> [Aim]:
Please update the rows below by writing them out again with "screenshot" replaced by "screen capture" and everything else unchanged. Leave the pictures out of your answer.

> [Provided data]:
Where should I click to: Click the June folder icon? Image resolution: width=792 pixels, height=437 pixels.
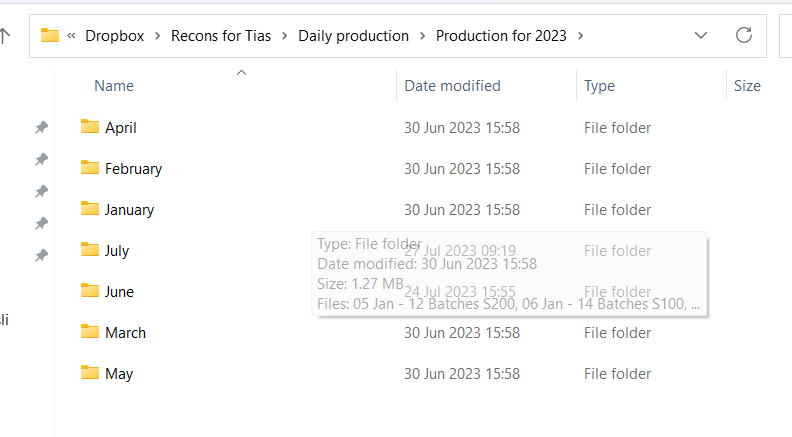(x=90, y=291)
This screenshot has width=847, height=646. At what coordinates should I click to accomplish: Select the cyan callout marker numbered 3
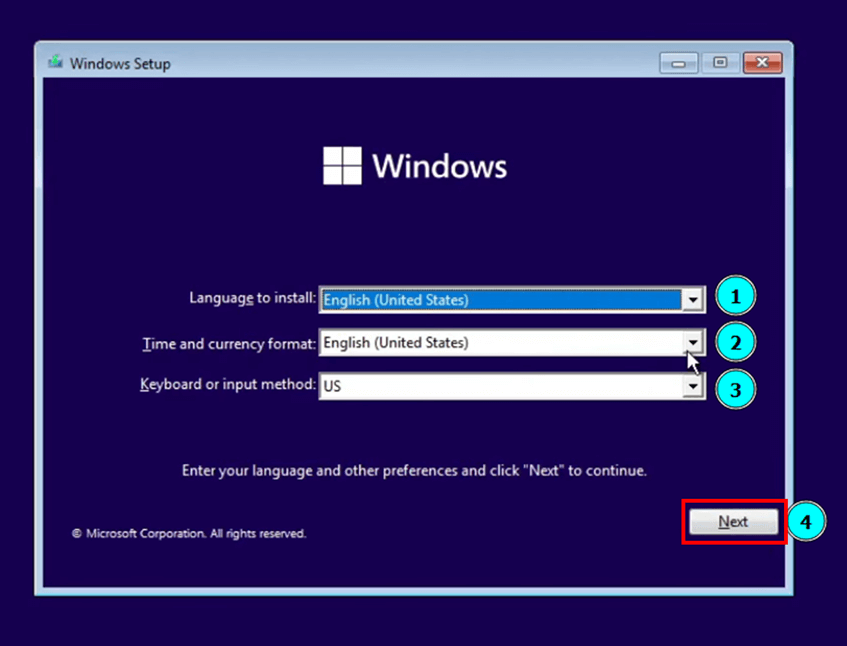pos(736,389)
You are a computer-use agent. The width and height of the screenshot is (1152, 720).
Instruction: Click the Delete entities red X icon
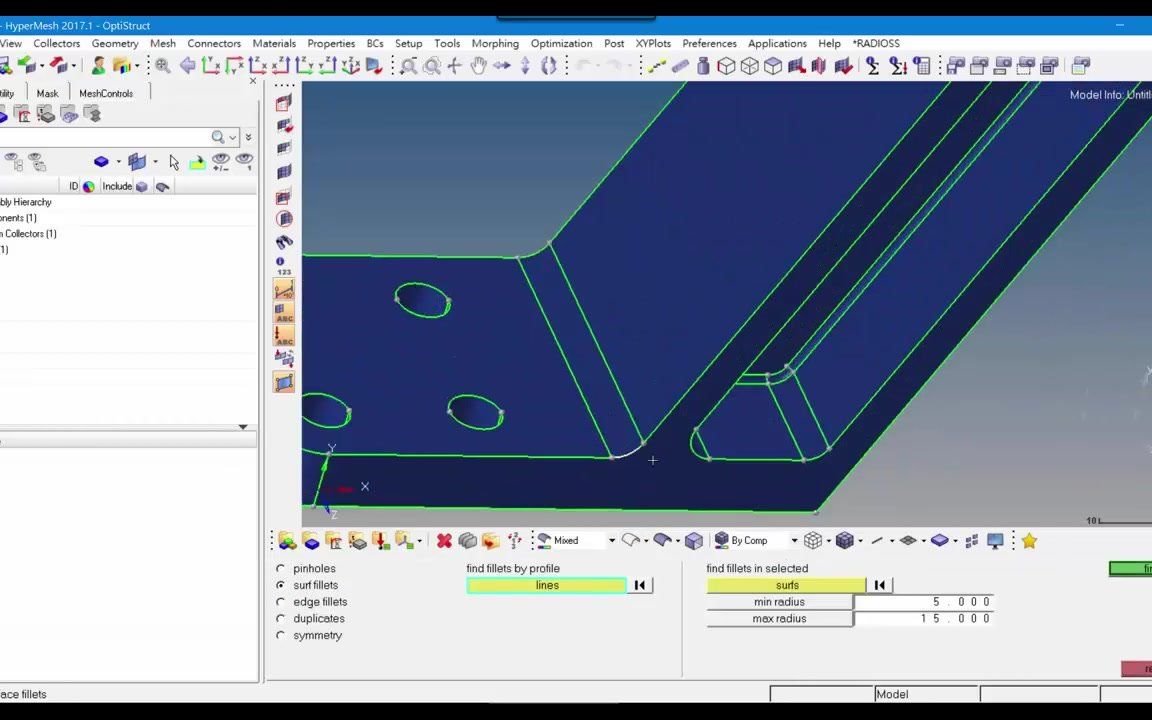[444, 540]
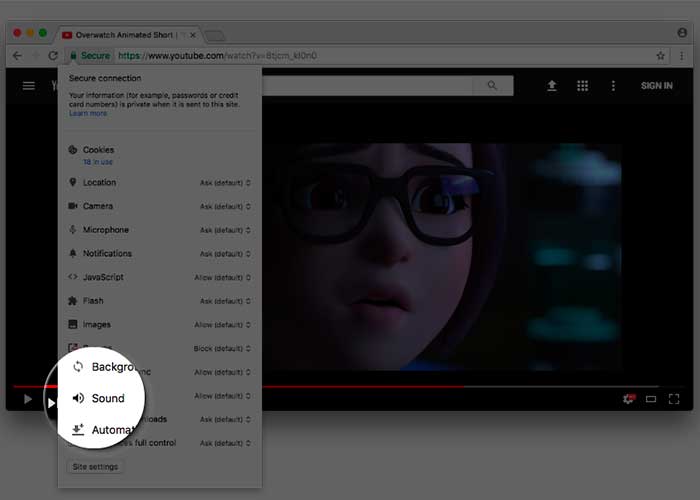
Task: Open YouTube hamburger menu icon
Action: point(29,86)
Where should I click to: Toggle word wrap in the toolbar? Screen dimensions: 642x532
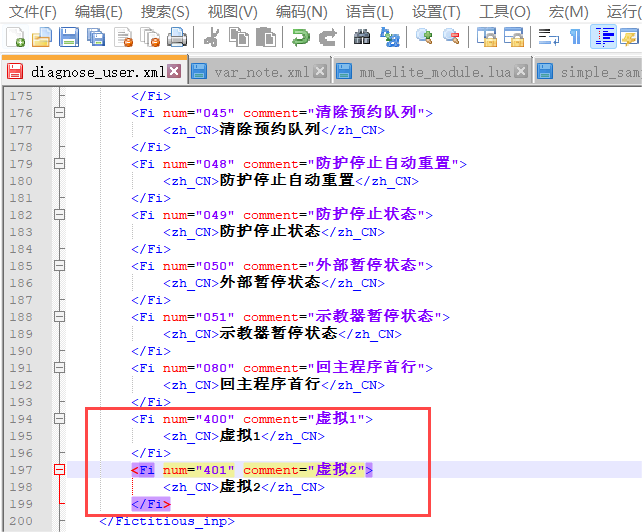tap(547, 38)
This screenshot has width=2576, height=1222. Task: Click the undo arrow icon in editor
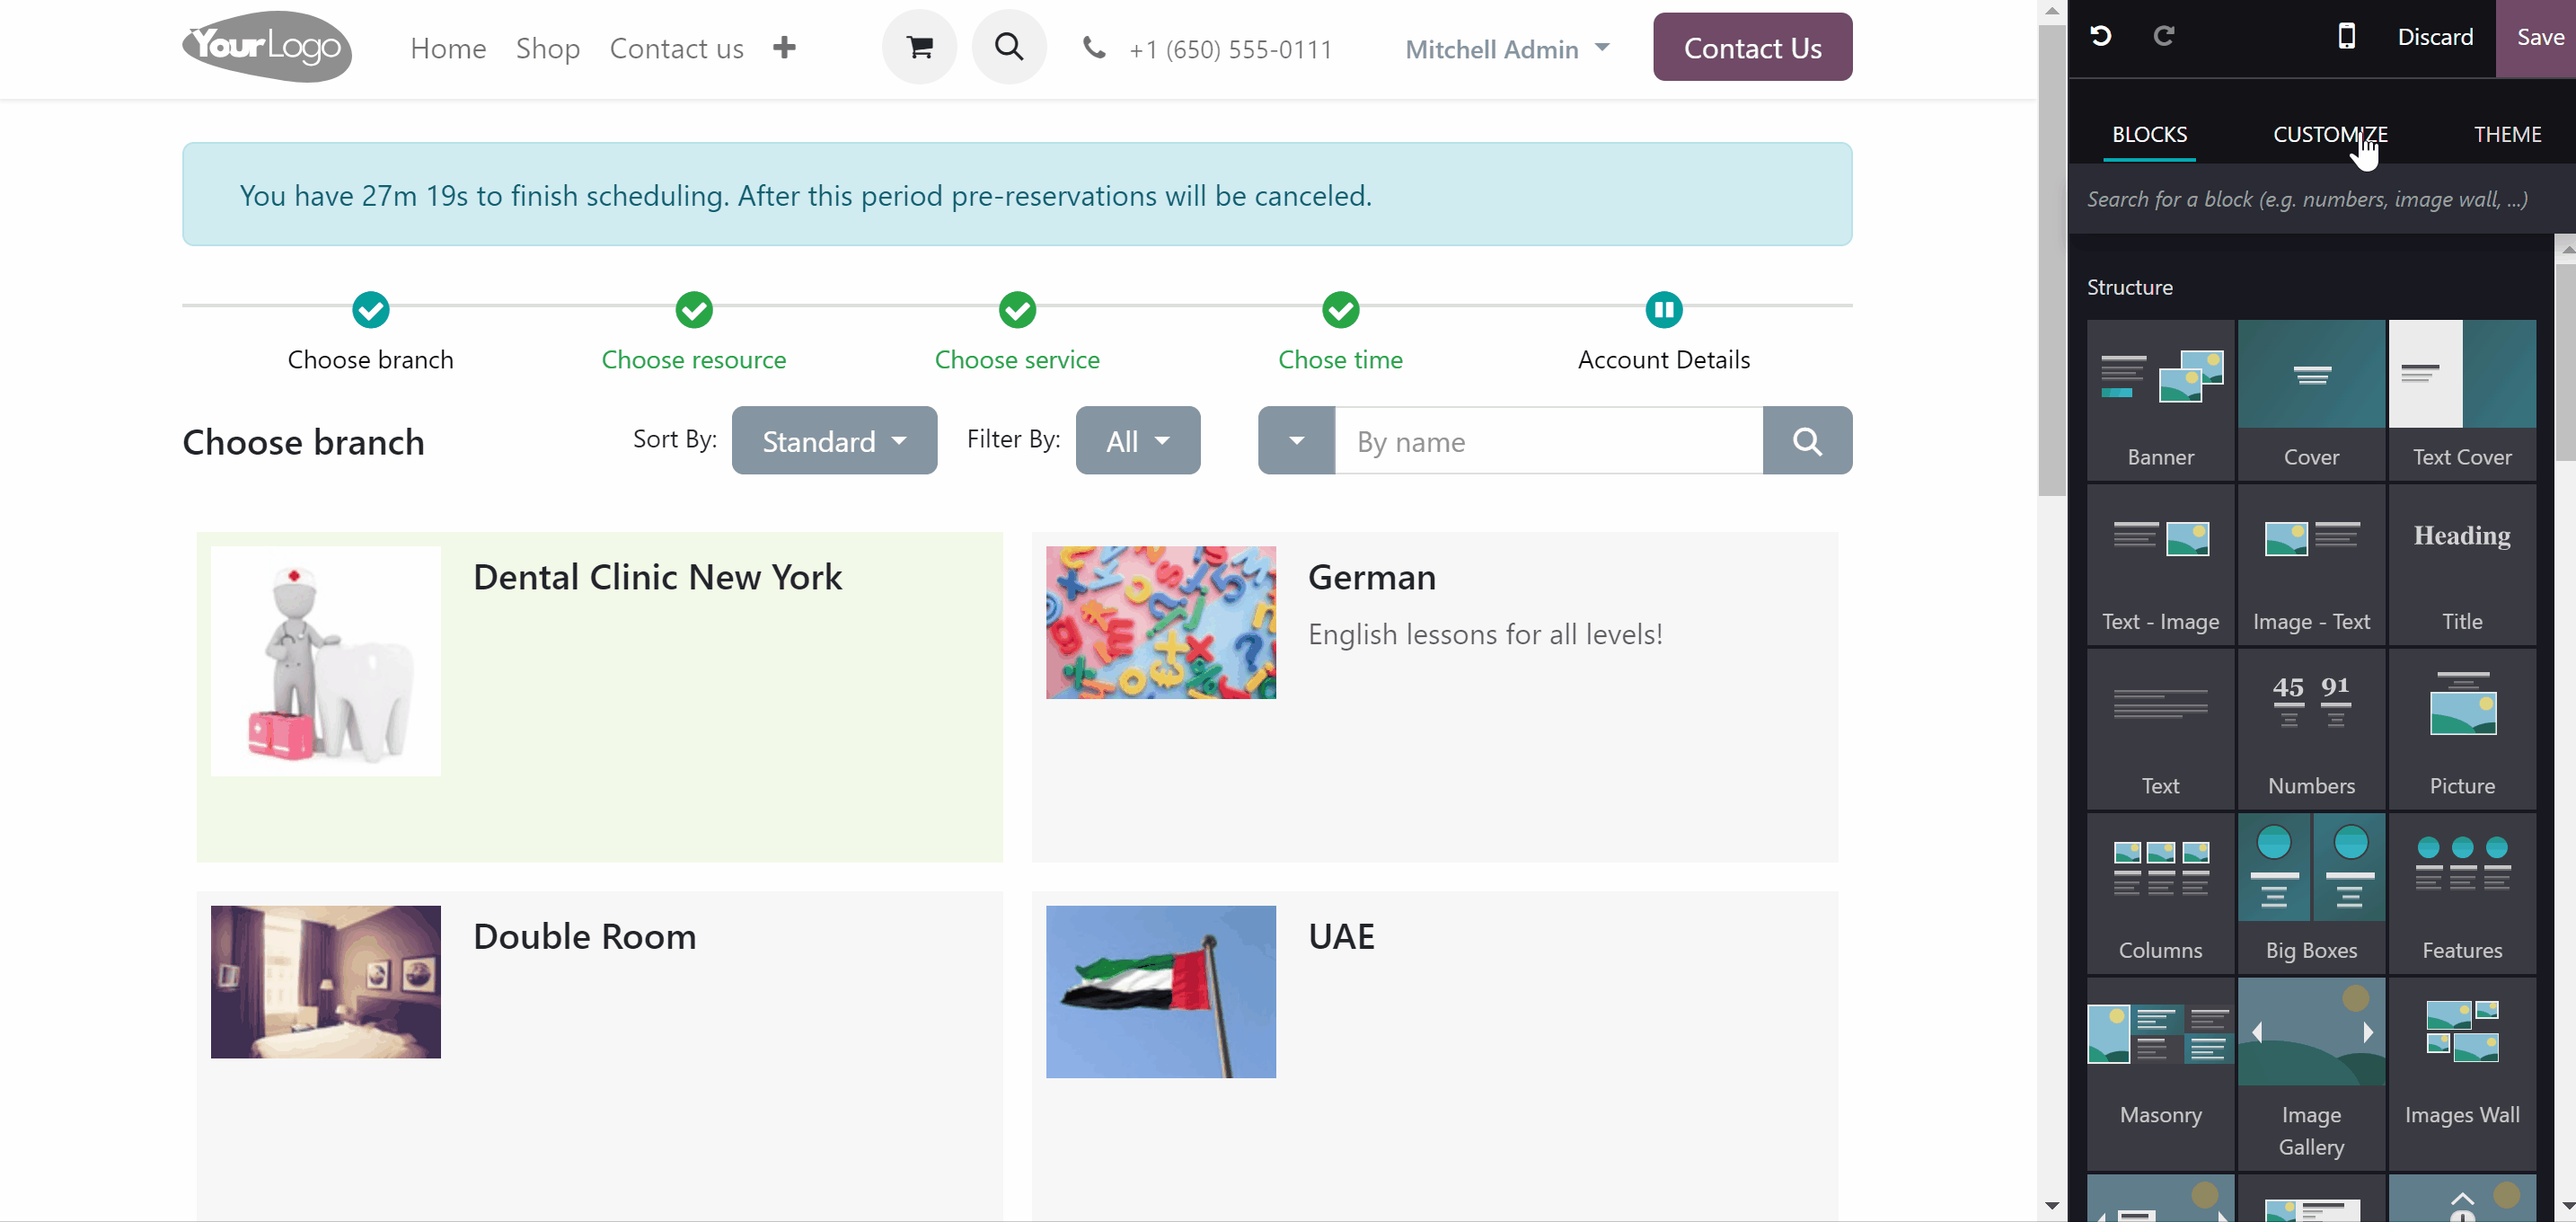tap(2100, 37)
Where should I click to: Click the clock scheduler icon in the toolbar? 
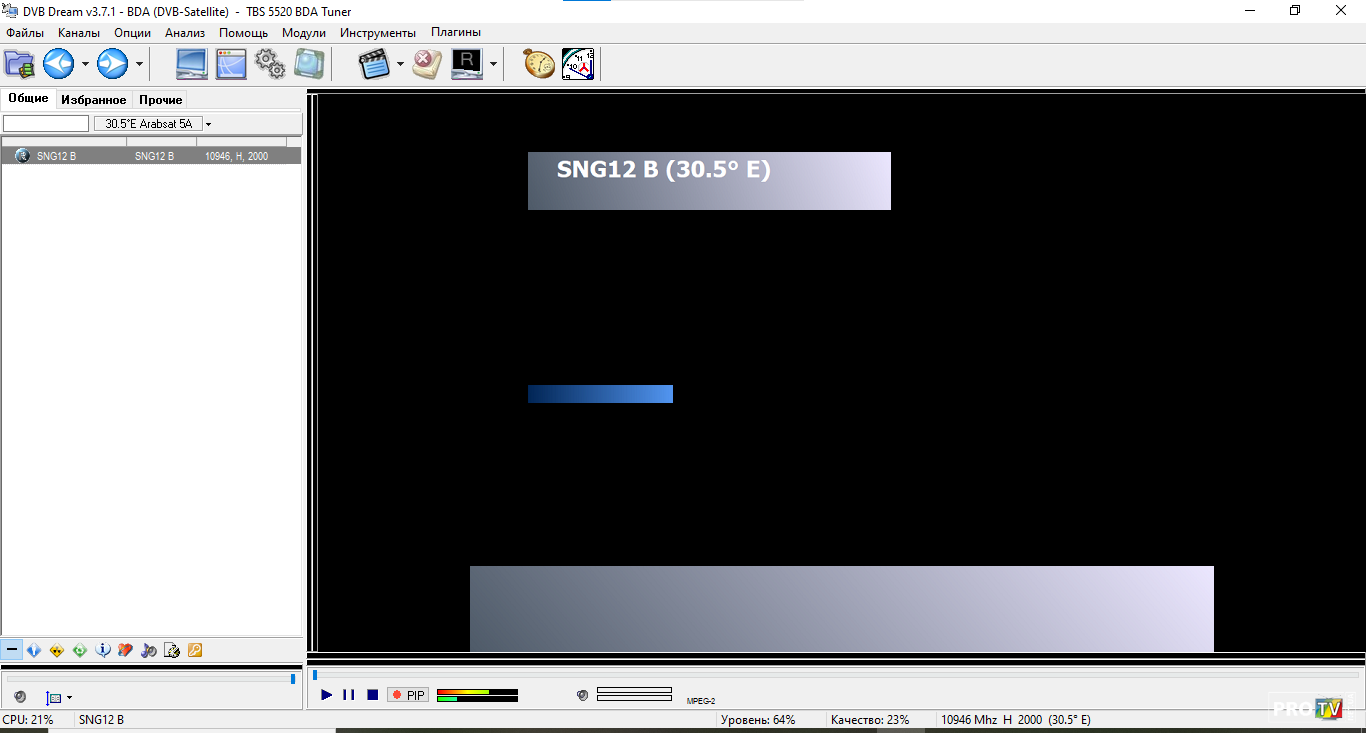578,64
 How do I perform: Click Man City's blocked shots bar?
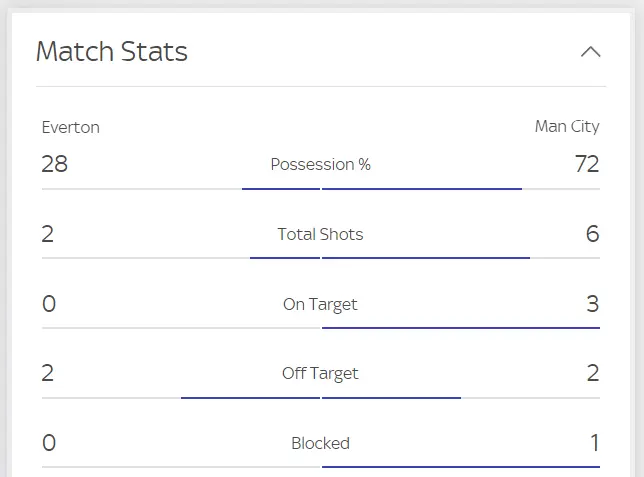(x=461, y=466)
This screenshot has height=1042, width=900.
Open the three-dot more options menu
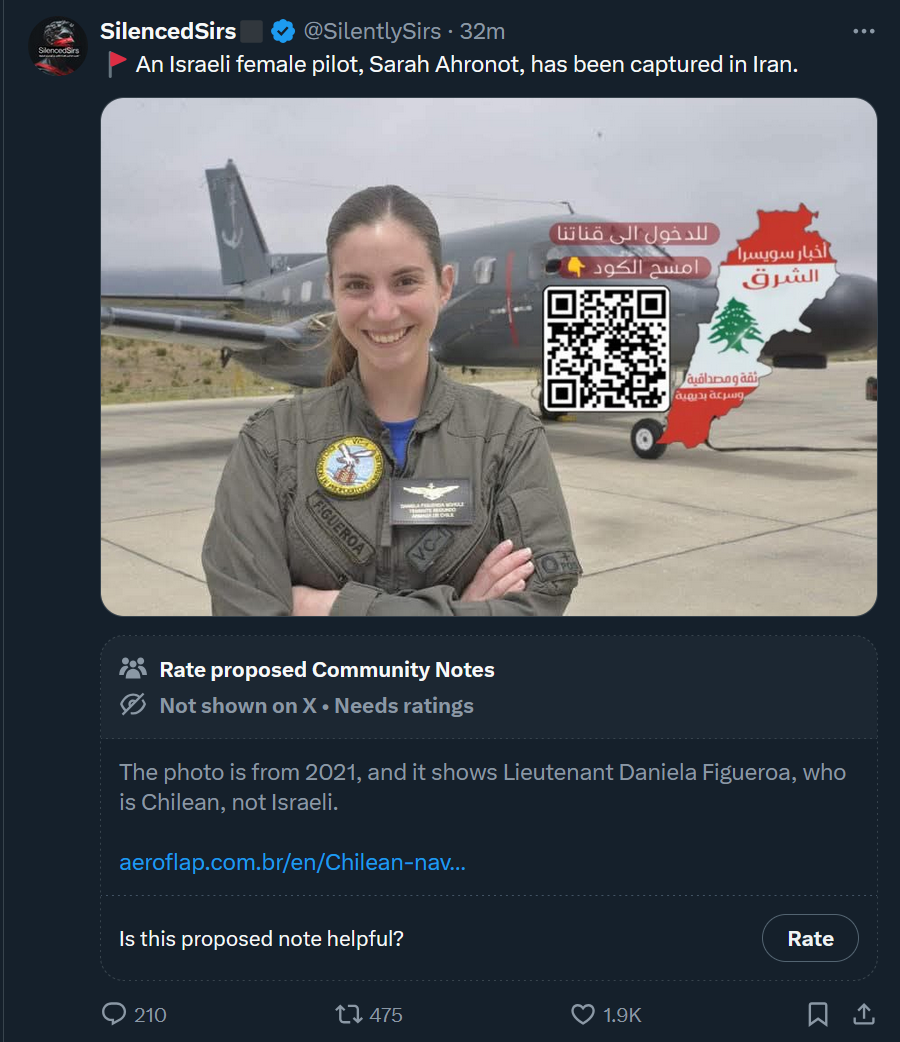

> [Finished exercise]:
Where should I click to: Click the June folder icon? Image resolution: width=792 pixels, height=437 pixels.
(x=90, y=291)
This screen capture has width=847, height=646. At what coordinates should I click to accomplish: Select the cyan callout marker numbered 3
pos(736,389)
You are a computer-use agent. The width and height of the screen capture is (1152, 720).
Instruction: Click the Delete entities red X icon
[444, 540]
Task: Open YouTube hamburger menu icon
Action: point(29,86)
Where should I click to: Toggle word wrap in the toolbar? Screen dimensions: 642x532
tap(547, 38)
This screen capture has width=2576, height=1222. Task: Click the undo arrow icon in editor
tap(2100, 37)
Where should I click to: Click the clock scheduler icon in the toolbar? 
578,64
 How do I perform: Click Man City's blocked shots bar?
(x=461, y=466)
This screen capture has height=1042, width=900.
Open the three-dot more options menu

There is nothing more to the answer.